The Problem: Produce Customer Data Insights
Recently, a client approached ClearScale with this dilemma. They needed to not only sift through their customer data and the associated data points to infer consumer credit behavior, but they also required a way to make it a regular, painless process that produced insights as needed. With few options, they asked ClearScale, an AWS Premier Consulting Partner with Big Data Competency, to review their situation and provide recommendations on how they could leverage AWS services to reduce bottlenecks in processing and increase throughput of solutions.
The Solution: Amazon Machine Learning
Once we investigated the scope of what they needed, our solution for the client was clear: Leverage Amazon Machine Learning services. With machine learning, you are able to use complex algorithms to perform predictive analytic modeling against indexed datasets. Amazon makes this process even easier for developers by providing visualization tools and wizards that create machine learning models whose insights are attained using simple APIs that can be ingested by other services.
Making this process even more effective, the Amazon machine learning models not only evaluate a given indexed data set to determine usable patterns, but they also modify their approach to fine-tune them, making the results more actionable.
Because it uses the AWS infrastructure, the machine learning service is easily scalable and can generate billions of predictions on a daily basis which are then served up in real-time via the APIs. The added low cost of operation, as well as the service’s integrated data visualization models, made this solution even more attractive for the client’s needs.
Although AWS provides options for how to store the soon-to-be analyzed data, including using the results of an Amazon Redshift query or Amazon Relational Database Service (RDS), ClearScale set up a dedicated S3 bucket to store the client’s data within an AWS Virtual Private Cloud (VPC). After setting up, fine-tuning, and testing the initial machine learning model, we did a batch analysis against the entire data set to see how the predictive analytics would perform. We then reviewed with our client four sets of data that came back: entries that satisfied the data conditions sought, entries that did not satisfy the data conditions, entries that did not satisfy data conditions but were marked as positive, and entries that satisfied the data conditions but were flagged as negative.
Reviewing these datasets was critical to the success of our client.

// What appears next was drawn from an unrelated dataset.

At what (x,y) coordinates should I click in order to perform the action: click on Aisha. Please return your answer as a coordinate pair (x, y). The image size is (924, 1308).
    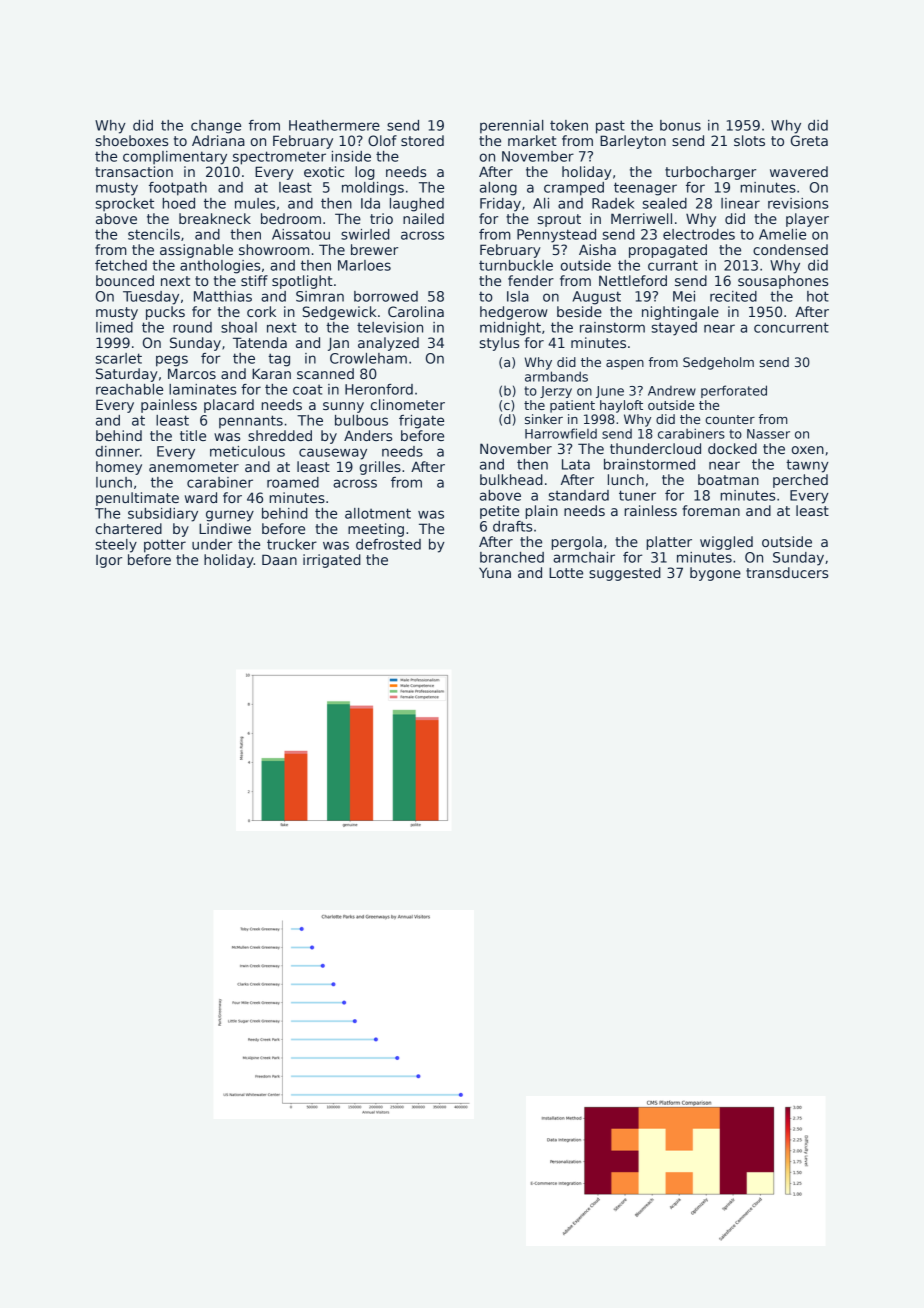
    Looking at the image, I should click on (597, 249).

If we did not check the various outputs from the testing phase, we ran the risk of introducing bad or missing data from the datasets. This would increase the likelihood that the model itself could degrade, which would, in turn, provide inaccurate information to the client. In fact, AWS maintains a threshold that prevents the model from running if roughly 10% of the datasets fail due to bad or missing data.
Once the datasets were reviewed with the client, ClearScale went back and performed final changes against the machine learning models and configured AWS to provide redundancy across several different zones. Data and information traveling between points are encrypted in transit and at rest, and any requests made to the batch or real-time APIs are done over SSL.
Furthermore, up to 200 transactions per second (TPS) can be requested, allowing usage in any desktop or mobile application that needs near real-time results. All of the setup and configuration of these attributes were created and managed using AWS Identity Access Management (IAM) so that the client could determine which users had access to manage these machine learning models and algorithms in the future.
Using our proven approach of fully evaluating our client’s needs before researching and providing a recommended course of action and implementation, ClearScale was able to develop and deploy a very beneficial machine learning solution. The expertise we have demonstrated with the AWS platform and services has been reinforced time and again, no matter how complex the challenge.
At ClearScale, we believe that in order for our clients to succeed, we must make certain not only that our provided solution meets their current or future needs, but also that we are setting them on the road to success by completing an in-depth review of their concerns and delivering the training they need to guide their own destiny.